# Data in this exercise:
──────

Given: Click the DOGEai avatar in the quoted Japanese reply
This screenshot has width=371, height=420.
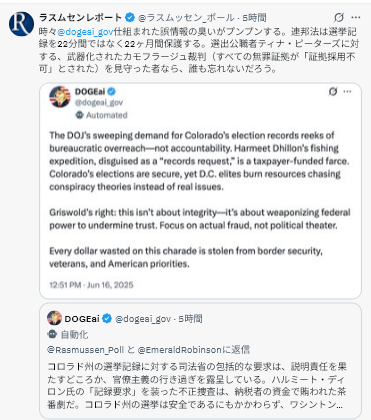Looking at the screenshot, I should click(x=54, y=318).
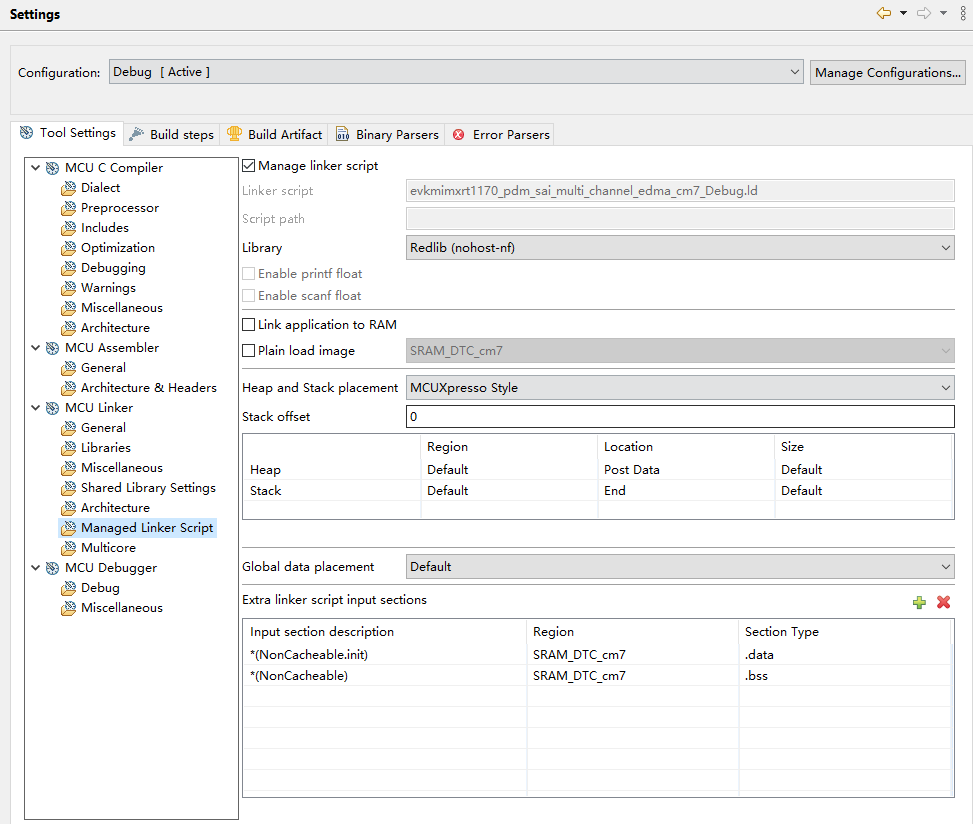The width and height of the screenshot is (973, 824).
Task: Click the Manage Configurations button
Action: [887, 72]
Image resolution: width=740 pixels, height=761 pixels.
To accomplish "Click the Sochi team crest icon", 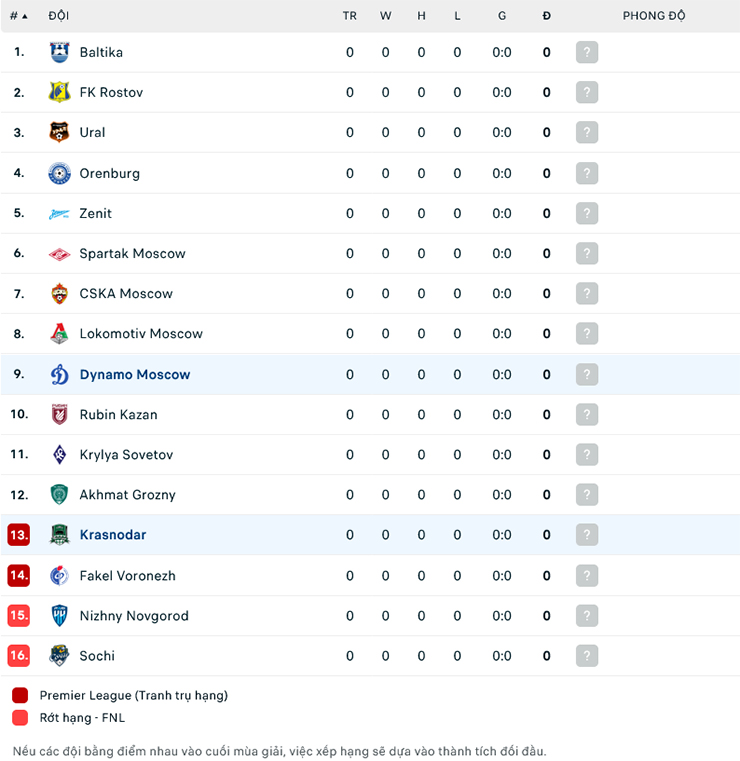I will 60,656.
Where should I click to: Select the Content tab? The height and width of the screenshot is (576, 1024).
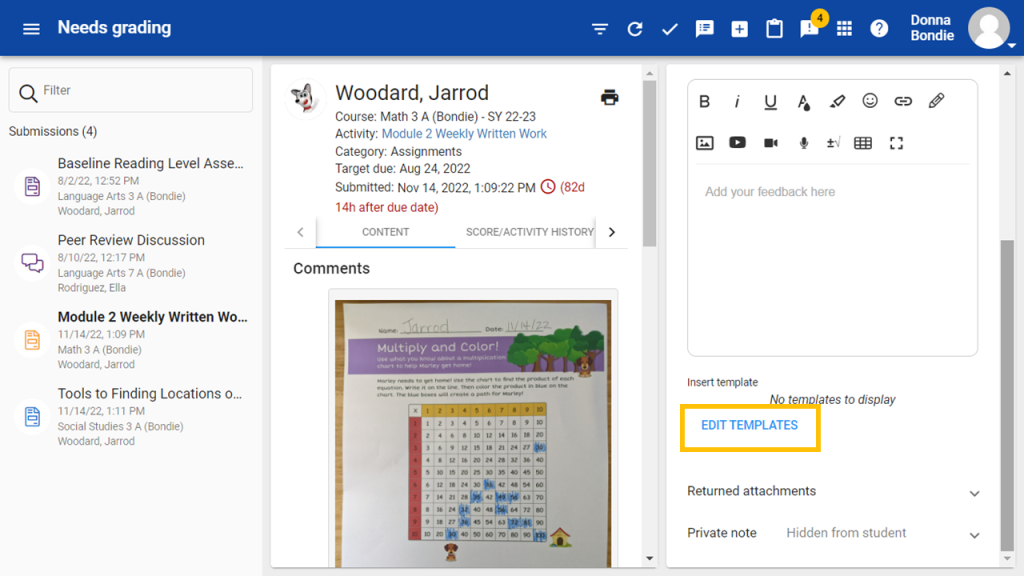coord(385,232)
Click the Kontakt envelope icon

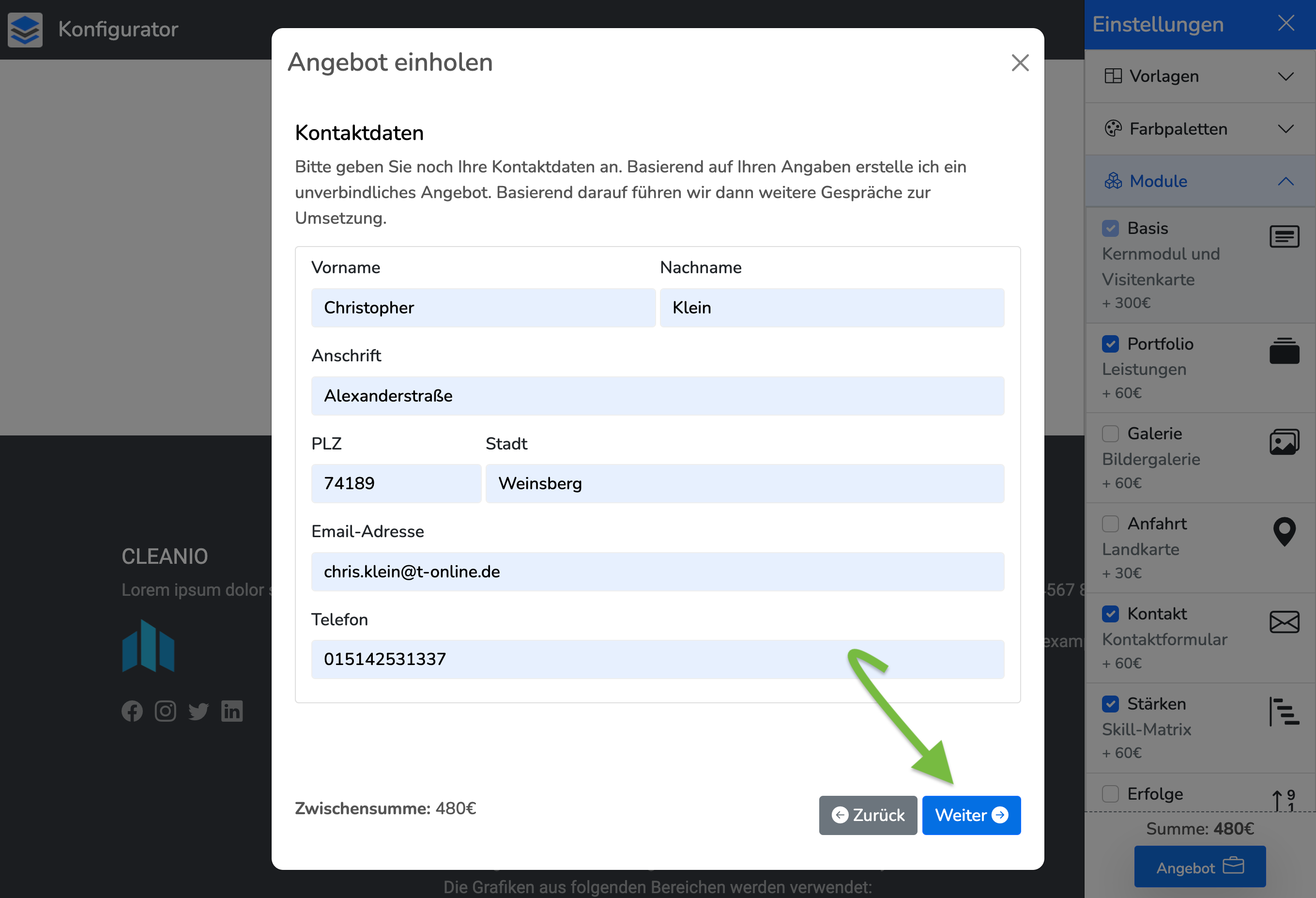click(x=1284, y=622)
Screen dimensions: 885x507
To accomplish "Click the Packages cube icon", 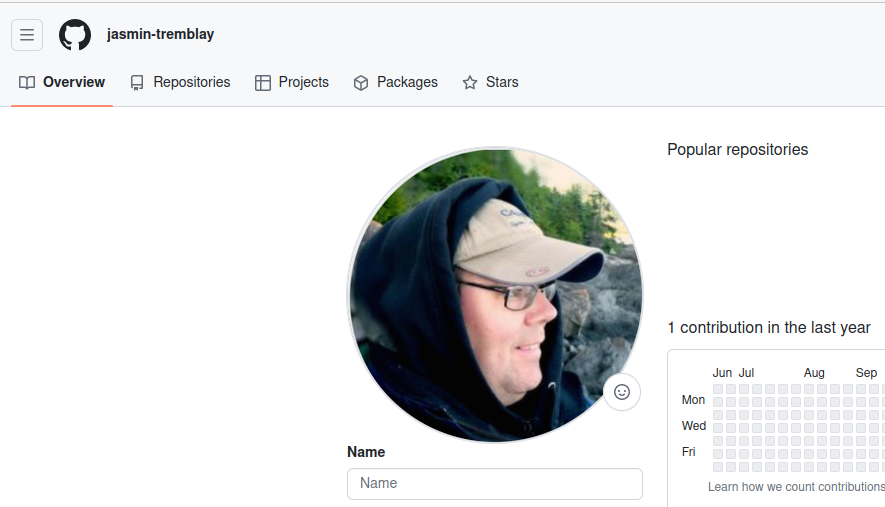I will 361,83.
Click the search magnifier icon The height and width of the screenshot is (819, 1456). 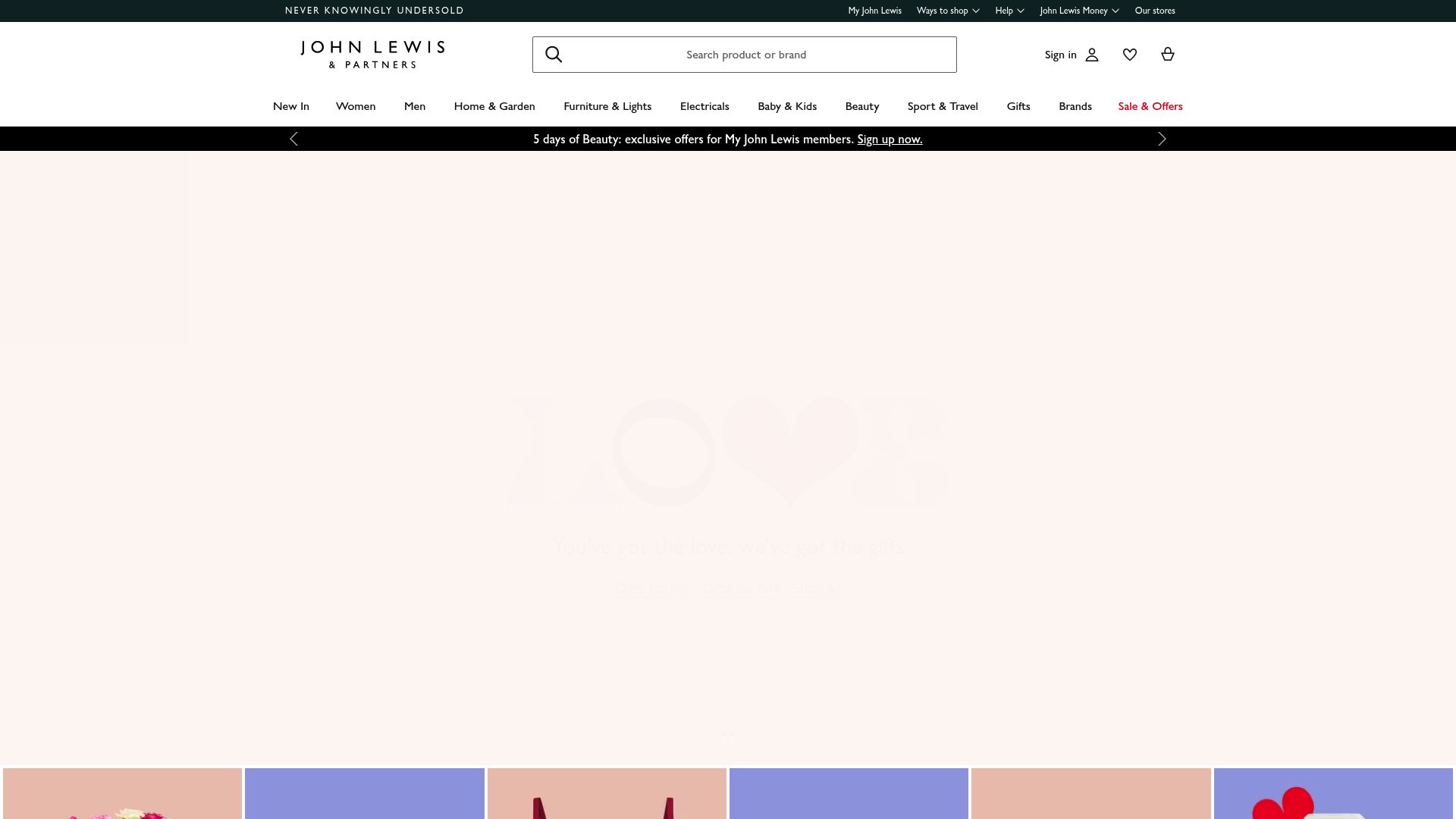(554, 55)
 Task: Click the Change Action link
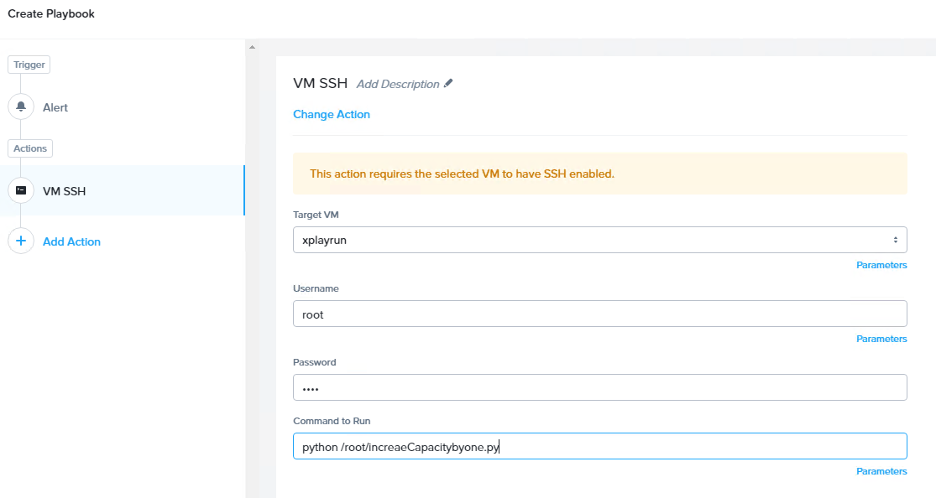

──────

# What you have to do:
Above are the records. Copy only the lines from the one with "This screenshot has width=371, height=420." through the one with "Image resolution: width=740", exactly, with no pictures.

# Answer space:
This screenshot has width=371, height=420.
Looking at the screenshot, I should click(x=54, y=318).
The width and height of the screenshot is (973, 824).
Task: Click the Manage Configurations button
Action: [887, 72]
Image resolution: width=740 pixels, height=761 pixels.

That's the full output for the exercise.